Сквозь пелерину вьюг
Колеса звенели, как тридцать сребреников,
Далеко на юг
Унося, увозя изменника.
Ночью прибудет в порт
Корабль и отправится утром рано.
Тихо взойдет на борт
Корабля
человек со шрамом.

Каплей в людской реке
Лицо его смоется и позабудется.
Он вспомнил, как манекен
Расстреливали солдаты на улице.
Лопалась тонкая ткань,
И ветер, клочья ваты взвивая,
Плакал, а издалека
Казалось, что эта кукла — живая.

***
Она шлет войска на запад за золотом
И на восток — за амброй и мускусом,
У нее все руки исколоты,
У нее все губы искусаны.

Она сидит на троне в окружении факелов
В белом одеянии праведницы,
Над ее головой серебряным ангелом
Рассвет празднует наступление пятницы.

Она посылает своих апостолов
Молиться за наступление вечера,
И катится копейкою по столу
Солнце ее с лучами иссе́ченными.

Но никто не появится во поле,
Пока платье ее не износится,
И дорога к Константинополю
У нее между волосом и переносицей.

Она раздает на улицах милостыню,
И рады приходу ее обреченные,
Она всегда разрешает милостиво
Целовать одежды свои золоченые.

Так отчего же, милая, тебе печалиться,
Если все города разведаны?
Командиры сильны и отчаянны,
И солдаты смелы и преданны.

И темница твоя не тесная,
И рубашка твоя не с заплатами.
Только ходит по всем окрестностям
Твое солнце — глаза заплаканы.

Только бродит твое красно солнышко
По веревочке твоего лица,
И затянет петлею горлышко —
Не покаяться, не подвинуться.

Только в горнице твоей холодно,
И соришь ты рваными бусами.
Только руки твои исколоты,
Только губы твои искусаны.

ДЕВА И СЕРДЦЕ
Когда-то я слышал сказку о том, как в дальней стране
Утром солнечный лучик пляшет на пыльном окне.
Там домик с покатой крышей, крытою бересто́й,
Двери его — на запад, окна его — на восток.
Утром приходит солнце — так уж заведено, —
В окна оно заходит, в двери выходит оно.
Солнце летит на небо — у солнца свои пути,
Солнце уходит дальше, чтобы другим светить.

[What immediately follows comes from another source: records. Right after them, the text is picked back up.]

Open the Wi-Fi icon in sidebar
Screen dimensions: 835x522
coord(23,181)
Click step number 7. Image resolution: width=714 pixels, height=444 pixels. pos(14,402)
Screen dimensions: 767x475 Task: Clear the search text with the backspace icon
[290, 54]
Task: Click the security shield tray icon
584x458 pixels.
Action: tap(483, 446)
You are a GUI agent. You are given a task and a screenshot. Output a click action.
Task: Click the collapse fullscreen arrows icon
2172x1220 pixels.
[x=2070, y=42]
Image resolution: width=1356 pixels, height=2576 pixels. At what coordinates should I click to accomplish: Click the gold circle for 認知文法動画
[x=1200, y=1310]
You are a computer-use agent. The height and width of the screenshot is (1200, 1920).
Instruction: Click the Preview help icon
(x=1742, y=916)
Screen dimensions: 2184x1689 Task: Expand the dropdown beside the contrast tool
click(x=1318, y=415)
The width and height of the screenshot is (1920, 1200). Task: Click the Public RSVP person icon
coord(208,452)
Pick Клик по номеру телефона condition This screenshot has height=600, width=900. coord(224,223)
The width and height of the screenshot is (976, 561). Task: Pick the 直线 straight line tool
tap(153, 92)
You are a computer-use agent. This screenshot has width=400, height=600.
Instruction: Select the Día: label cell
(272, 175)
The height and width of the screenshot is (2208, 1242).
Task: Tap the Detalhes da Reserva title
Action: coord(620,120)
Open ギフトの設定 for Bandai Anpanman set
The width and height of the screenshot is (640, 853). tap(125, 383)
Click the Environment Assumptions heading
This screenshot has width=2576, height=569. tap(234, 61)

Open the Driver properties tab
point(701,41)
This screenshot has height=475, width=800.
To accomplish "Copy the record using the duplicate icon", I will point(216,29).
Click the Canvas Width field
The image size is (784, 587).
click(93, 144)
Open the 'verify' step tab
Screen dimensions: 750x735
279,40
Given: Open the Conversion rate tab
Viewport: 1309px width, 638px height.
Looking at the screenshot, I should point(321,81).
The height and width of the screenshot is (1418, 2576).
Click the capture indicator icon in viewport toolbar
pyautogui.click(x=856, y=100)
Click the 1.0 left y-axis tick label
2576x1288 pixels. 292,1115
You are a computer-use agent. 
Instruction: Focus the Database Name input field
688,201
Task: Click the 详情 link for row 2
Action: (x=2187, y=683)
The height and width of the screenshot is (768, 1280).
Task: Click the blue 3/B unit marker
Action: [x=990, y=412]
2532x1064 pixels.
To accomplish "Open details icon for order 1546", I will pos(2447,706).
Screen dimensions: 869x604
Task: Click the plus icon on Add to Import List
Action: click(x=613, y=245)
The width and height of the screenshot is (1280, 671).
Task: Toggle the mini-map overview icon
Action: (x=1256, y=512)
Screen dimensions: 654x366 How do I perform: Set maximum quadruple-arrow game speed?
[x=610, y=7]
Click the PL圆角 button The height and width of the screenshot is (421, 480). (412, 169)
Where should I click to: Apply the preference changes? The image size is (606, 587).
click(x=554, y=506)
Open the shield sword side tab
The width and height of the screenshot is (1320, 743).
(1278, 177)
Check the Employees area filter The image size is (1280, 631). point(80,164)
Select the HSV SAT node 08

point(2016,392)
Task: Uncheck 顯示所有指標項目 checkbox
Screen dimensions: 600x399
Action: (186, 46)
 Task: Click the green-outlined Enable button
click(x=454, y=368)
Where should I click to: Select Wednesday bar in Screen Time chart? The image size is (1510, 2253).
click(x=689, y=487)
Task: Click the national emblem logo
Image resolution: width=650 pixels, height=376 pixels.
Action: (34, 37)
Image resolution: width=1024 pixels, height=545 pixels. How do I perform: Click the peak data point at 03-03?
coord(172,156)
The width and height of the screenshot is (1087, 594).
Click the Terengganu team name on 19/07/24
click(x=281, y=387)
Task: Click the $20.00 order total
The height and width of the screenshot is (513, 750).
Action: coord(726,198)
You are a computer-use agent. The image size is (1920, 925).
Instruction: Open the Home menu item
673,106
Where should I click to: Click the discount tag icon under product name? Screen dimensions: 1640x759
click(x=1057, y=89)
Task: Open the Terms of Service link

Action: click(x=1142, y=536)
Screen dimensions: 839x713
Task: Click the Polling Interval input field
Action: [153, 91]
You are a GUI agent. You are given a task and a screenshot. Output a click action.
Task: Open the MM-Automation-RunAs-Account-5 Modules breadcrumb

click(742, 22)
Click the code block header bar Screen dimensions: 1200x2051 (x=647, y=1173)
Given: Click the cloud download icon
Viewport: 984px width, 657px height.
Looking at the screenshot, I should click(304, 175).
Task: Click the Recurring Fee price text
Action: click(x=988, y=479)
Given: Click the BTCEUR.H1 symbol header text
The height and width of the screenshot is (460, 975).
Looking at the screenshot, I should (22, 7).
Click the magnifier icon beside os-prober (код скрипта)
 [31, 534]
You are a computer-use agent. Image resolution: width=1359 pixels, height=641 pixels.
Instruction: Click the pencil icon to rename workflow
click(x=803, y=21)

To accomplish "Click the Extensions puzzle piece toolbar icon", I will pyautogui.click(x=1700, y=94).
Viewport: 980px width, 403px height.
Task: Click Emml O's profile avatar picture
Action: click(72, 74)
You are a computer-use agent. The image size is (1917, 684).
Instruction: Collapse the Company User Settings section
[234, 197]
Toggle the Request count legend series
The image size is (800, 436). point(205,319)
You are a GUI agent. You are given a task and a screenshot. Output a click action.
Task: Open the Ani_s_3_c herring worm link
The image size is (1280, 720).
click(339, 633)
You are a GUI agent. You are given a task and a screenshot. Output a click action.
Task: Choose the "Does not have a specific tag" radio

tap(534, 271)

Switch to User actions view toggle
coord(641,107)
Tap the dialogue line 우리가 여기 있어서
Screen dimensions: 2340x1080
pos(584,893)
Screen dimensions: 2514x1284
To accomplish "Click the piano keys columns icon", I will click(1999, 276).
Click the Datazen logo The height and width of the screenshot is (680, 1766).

Жила в этом домике дева, смотрела в лесную даль.
Губы ее — кораллы, глаза у нее — миндаль,
Руки ее — из снега, сердце ее — изо льда…
Она была прекрасна, она была молода.
Она по ночам ложится, она по утрам встает.
Птицами и цветами вышито платье ее.
И вот грозовою ночью она, весела и зла,
Пришла неслышной воровкой и сердце мое унесла.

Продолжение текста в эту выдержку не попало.